Still, GameStop isn't charting a course to abandon its physical presence — more than 4,700 locations in North America, which do plenty to keep the chain at the top of game consumers' minds. It's just trying to figure out how to keep physical locations a meaningful part of a gamer's buying experience once downloads outnumber discs. If that means popping into a store to see something later purchased from GameStop online, so be it.
"What we hear from customers over and over again is they appreciate the expertise and the interaction they have with GameStop employees in store," Donaldson said — despite that upsell everyone knows is coming. "What we intend to do is amplify that expertise. They're not only coming in and interacting with a game advisor, there are other ways to interact with the store environment and the expertise it offers."
Straight away, Donaldson is aware that an app on a phone in someone's pocket, doling out his or her purchase history and preferences, might creep someone out a lot more than a solicitation to reserve the next big shooter. Whatever data is shared by the new GameStop mobile app, it'll all be an opt-in choice, he promised. "Our belief is we've got to be ultrasensitive to that," he said.

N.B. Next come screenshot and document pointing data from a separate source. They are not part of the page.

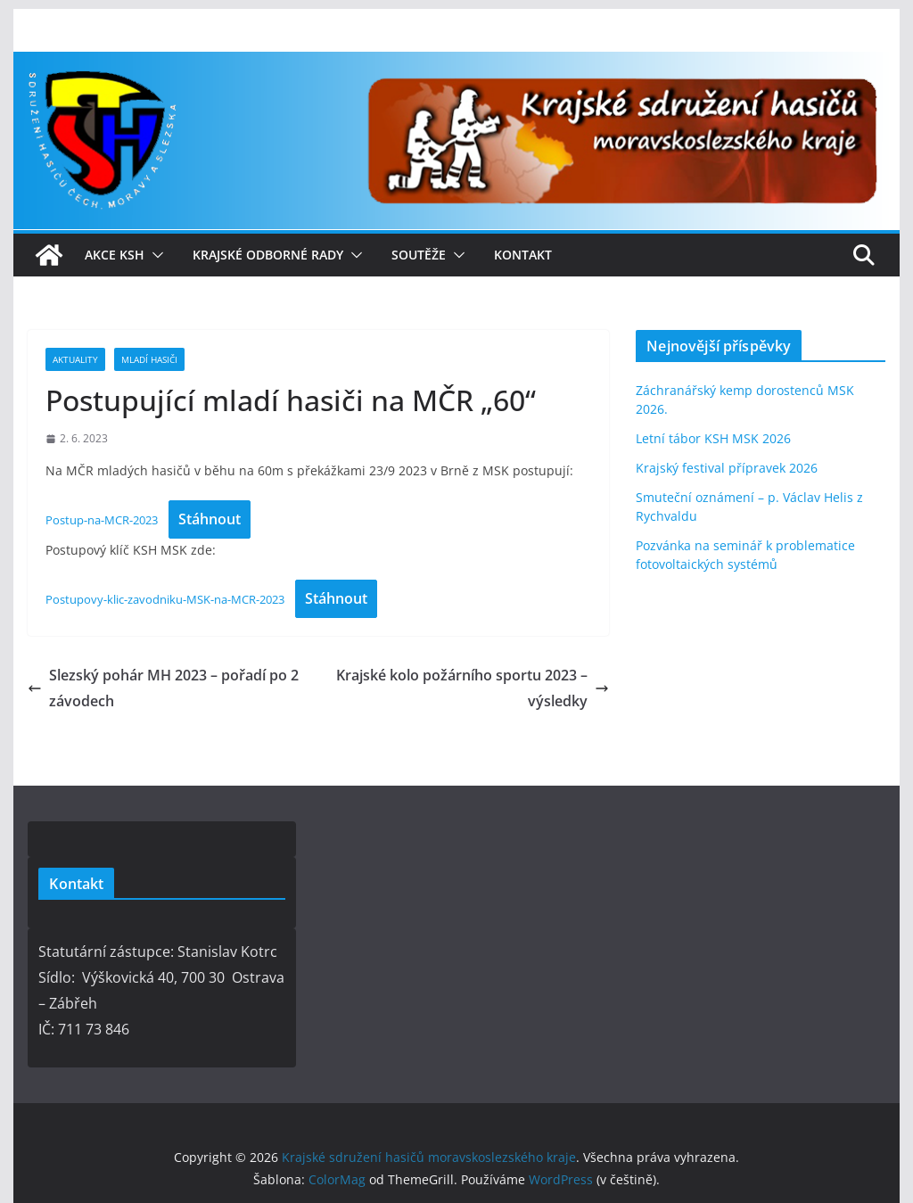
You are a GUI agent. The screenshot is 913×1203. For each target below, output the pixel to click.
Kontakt (523, 254)
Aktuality (75, 359)
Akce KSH (114, 254)
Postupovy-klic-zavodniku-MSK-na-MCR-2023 (164, 599)
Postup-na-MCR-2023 (101, 520)
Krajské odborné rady (268, 254)
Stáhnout (209, 519)
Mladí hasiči (149, 359)
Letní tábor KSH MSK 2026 (713, 438)
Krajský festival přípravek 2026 (727, 467)
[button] (154, 255)
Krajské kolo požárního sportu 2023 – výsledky (472, 688)
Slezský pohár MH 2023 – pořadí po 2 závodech (163, 688)
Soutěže (418, 254)
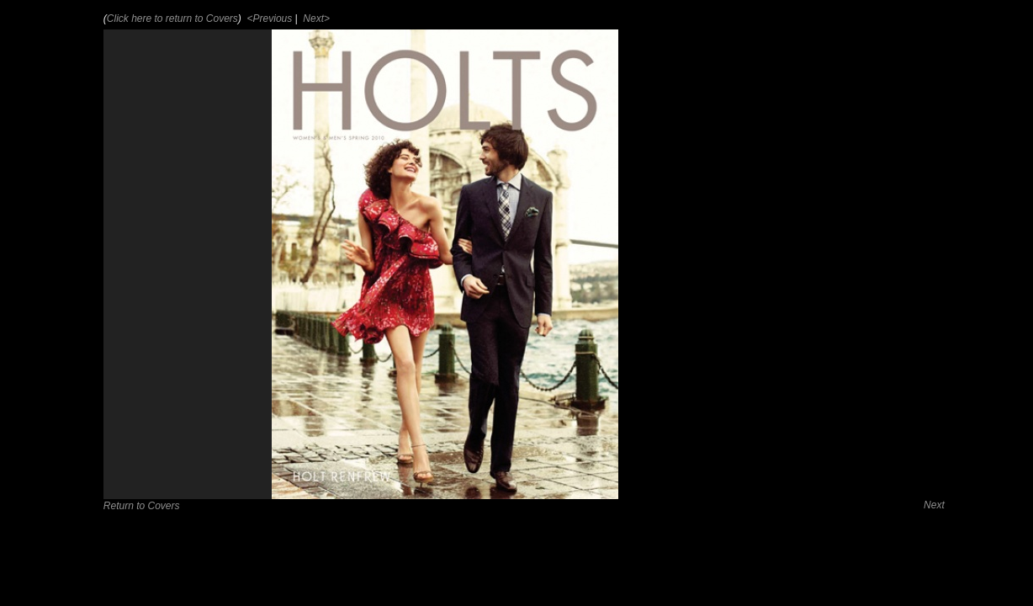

But if someone's sharing their purchase history with GameStop online, the company hopes they'll have no qualms doing it with GameStop in person. "Digitization of the retail space" is how another spokesman put it.
The first efforts of the GameStop Technology Institute will roll out sometime this fall in two markets, Austin and College Station, Texas. (GameStop is headquartered in Grapevine, Texas.) They'll also work to approximate an in-person shopping experience online — for example, connecting visitors to the site to associates in their local store via a chat application.
"We don't think consumers are making the choice, 'I will do everything online or I will do everything at the store,'" Donaldson said. "The key for us is making sure that the customer has an equal experience at both, and in the usefulness of both environments."